KAPALUA, Hawaii (AP) — The silver trophy on the first tee at Kapalua at the start of the PGA Tour season looked like one that Tiger Woods might have kissed before. It was the trophy that goes to the winner of the Mercedes-Benz Championship.
The FedEx Cup, meanwhile, was nowhere to be found.
In the second year of this “new era in golf,” the hype over the FedEx Cup has become an afterthought. Players were peppered with the FedEx Cup question last year at Kapalua, and they were asked to deposit their golf ball into the trophy at the end of the first round. It seemed like half of FedEx’s headquarters in Memphis, Tenn., was in Hawaii.
This year, only three top FedEx officials are at Kapalua. No one is asking players if they’ll be at all four playoff events, or even what they think about a two-week break before the Tour Championship.
That doesn’t mean players aren’t consumed by a cup.
“This time, we’re talking about the Ryder Cup,” Justin Leonard said.
Don’t get the idea that Leonard or any other American is on the range or the putting green thinking about what has to improve for him to make the Ryder Cup team. Leonard, whose game began turning around last year when he won the Texas Open, hasn’t played in the Ryder Cup since his 45-foot putt on the 17th hole at Brookline culminated the Americans’ comeback against Europe. But he knows the drill. Play well, and the Ryder Cup will take care of itself.
Still, when the calendar turned to 2008, it was hard to find an American (or European on the PGA Tour) who didn’t realize this was a Ryder Cup year, or one who didn’t put making the team at the top of his wish list.
The Ryder Cup will be played Sept. 19-21 at Valhalla.
“That’s my main goal for this year,” Brandt Snedeker said. “Valhalla is three hours where I’m from in Nashville, so it would be a great place for me to hopefully make a Ryder Cup debut. Obviously, the most important thing on my radar is to play good golf and get into that.”
Strangely enough, there’s one similarity between the Ryder Cup and FedEx Cup — some players still don’t know how it works.
“I’m a little confused,” Steve Stricker said. “I thought I had a good year last year, and I’m like 10th in the standings.”
U.S. captain Paul Azinger orchestrated an overhaul of the points system when he was appointed in the fall of 2006. Azinger built the criteria around money instead of points, with a heavy emphasis on the current year of the Ryder Cup and the majors.
Scant points were offered for the end of 2006 because qualifying was already under way. In 2007, players earned one point for every dollar they made only in the majors. This year, they will get one point for every dollar earned in regular PGA Tour events, two points per dollar in the majors and a half point for every dollar in tournaments held opposite the majors and World Golf Championships.
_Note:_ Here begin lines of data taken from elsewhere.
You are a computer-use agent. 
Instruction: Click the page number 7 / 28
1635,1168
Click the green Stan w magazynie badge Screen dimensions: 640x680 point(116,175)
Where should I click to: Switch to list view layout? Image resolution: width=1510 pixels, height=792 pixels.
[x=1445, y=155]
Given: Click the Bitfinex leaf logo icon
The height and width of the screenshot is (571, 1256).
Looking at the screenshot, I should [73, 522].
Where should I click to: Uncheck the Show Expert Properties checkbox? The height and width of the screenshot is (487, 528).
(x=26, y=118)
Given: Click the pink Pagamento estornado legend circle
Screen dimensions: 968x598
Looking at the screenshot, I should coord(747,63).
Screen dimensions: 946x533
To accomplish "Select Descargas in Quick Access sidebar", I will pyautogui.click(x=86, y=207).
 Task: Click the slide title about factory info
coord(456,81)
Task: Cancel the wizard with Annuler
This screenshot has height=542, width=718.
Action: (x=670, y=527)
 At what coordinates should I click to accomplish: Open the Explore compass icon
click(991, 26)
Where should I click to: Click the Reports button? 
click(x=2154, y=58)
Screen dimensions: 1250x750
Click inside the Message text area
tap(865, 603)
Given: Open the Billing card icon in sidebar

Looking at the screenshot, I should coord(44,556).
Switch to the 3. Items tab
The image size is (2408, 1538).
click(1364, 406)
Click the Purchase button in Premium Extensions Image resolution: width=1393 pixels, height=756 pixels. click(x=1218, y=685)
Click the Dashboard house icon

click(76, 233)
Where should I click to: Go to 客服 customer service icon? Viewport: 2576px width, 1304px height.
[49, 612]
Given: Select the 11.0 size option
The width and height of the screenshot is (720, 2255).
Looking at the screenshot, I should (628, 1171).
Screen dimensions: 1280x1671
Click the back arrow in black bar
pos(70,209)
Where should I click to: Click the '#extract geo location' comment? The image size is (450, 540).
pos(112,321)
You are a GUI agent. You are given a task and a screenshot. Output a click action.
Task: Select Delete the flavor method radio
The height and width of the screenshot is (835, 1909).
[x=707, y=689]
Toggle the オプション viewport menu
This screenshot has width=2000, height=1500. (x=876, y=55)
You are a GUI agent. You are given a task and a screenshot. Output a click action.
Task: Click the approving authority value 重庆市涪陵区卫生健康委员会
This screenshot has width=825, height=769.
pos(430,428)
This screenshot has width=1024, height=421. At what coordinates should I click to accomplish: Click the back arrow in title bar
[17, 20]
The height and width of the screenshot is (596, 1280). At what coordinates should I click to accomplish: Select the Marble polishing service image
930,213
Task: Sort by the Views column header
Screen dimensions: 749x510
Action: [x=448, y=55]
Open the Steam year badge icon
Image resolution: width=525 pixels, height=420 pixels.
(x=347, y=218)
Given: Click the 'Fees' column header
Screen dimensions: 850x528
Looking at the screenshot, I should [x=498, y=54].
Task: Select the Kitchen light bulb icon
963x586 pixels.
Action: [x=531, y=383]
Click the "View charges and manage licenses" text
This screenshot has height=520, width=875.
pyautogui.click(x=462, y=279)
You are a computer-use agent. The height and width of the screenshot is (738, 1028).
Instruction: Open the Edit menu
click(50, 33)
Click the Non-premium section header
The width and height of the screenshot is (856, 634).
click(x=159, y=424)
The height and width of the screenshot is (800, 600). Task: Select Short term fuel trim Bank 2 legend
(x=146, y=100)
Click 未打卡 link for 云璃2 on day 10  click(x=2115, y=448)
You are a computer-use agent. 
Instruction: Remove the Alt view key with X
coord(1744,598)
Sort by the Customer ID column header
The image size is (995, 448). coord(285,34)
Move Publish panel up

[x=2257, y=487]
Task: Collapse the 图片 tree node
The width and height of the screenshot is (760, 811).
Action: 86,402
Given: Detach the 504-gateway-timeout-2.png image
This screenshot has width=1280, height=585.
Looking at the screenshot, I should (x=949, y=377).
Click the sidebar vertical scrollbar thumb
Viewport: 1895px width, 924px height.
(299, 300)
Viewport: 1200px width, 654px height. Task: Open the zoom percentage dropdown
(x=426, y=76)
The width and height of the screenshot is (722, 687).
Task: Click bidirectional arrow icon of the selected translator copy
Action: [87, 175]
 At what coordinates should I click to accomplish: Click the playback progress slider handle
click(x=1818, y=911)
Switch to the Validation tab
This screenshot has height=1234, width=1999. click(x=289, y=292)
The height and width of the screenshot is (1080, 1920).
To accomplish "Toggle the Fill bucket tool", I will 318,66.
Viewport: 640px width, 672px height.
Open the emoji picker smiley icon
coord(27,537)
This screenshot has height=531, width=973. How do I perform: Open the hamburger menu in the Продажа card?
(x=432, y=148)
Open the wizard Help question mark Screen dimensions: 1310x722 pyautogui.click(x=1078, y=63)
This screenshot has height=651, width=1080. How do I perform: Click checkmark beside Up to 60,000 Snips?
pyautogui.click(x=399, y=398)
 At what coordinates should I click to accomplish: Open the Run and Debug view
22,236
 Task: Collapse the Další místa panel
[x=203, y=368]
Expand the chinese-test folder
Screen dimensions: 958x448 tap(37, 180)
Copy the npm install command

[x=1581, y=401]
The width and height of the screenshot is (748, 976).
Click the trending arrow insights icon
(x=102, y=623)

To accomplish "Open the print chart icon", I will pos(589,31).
“I do like how it’s weighted more in the current year, and I’m happy to know that I’ve already won some points,” said Masters champion Zach Johnson, who is No. 3 in the standings starting the season.
If that wasn’t enough, Azinger will get four captain’s picks instead of two. That means only eight spots are earned.
Stricker was No. 2 in the FedEx Cup and No. 4 on the money list last year, but his only points came from his tie for 13th in the U.S. Open, tie for eighth in the British Open and tie for 23rd in the PGA Championship.
Asked which cup meant more to him this year, Stricker didn’t hesitate in saying the Ryder Cup.
“I’ve never played on one, and after my experience in the Presidents Cup, I had a lot of fun,” he said. “But just like the FedEx Cup, if you play well, that stuff will take care of itself.”
The top eight going into 2008 are Woods, Jim Furyk, Johnson, Woody Austin, Stewart Cink, Joe Durant, Hunter Mahan and Jerry Kelly. Expect that to change dramatically, even before the Masters.
Consider this: If an American wins at Kapalua, he will be no worse than No. 3 in the standings. Azinger liked the sound of that because he wants the hottest players at Valhalla.
“Anyone that has a tour card can make this team,” Azinger said. “I think that’s exciting and the way it should be.”
Scott Verplank is at No. 11 going into the year, and that’s worth noting because 11th seemed to be the story of his Ryder Cup bid the last two times. Verplank found himself just outside the top 10 while trying to win tournaments, and that meant no points.
“You start racking up top 13s and you get no points,” Mark Calcavecchia said. “It’s probably a better barometer of how the 10 best players of the year are — American players — based on where you are on the money list. I think that’s probably a good idea. That’s what Europe has always done, right?”
Boo Weekley, of course, has his homespun take on the system.
“Money don’t lie,” he said.
Azinger is to start his 2008 season as a player next week at the Sony Open in Honolulu. Europe’s captain is Nick Faldo, who seems to be everywhere on tour with his TV duties on CBS Sports and The Golf Channel.
The FedEx Cup will come into the picture at some point this year, but probably not until the PGA Championship ends Aug. 10 and players have a better idea where they will be seeded for the playoffs.
That also happens to be the last day to qualify for the Ryder Cup.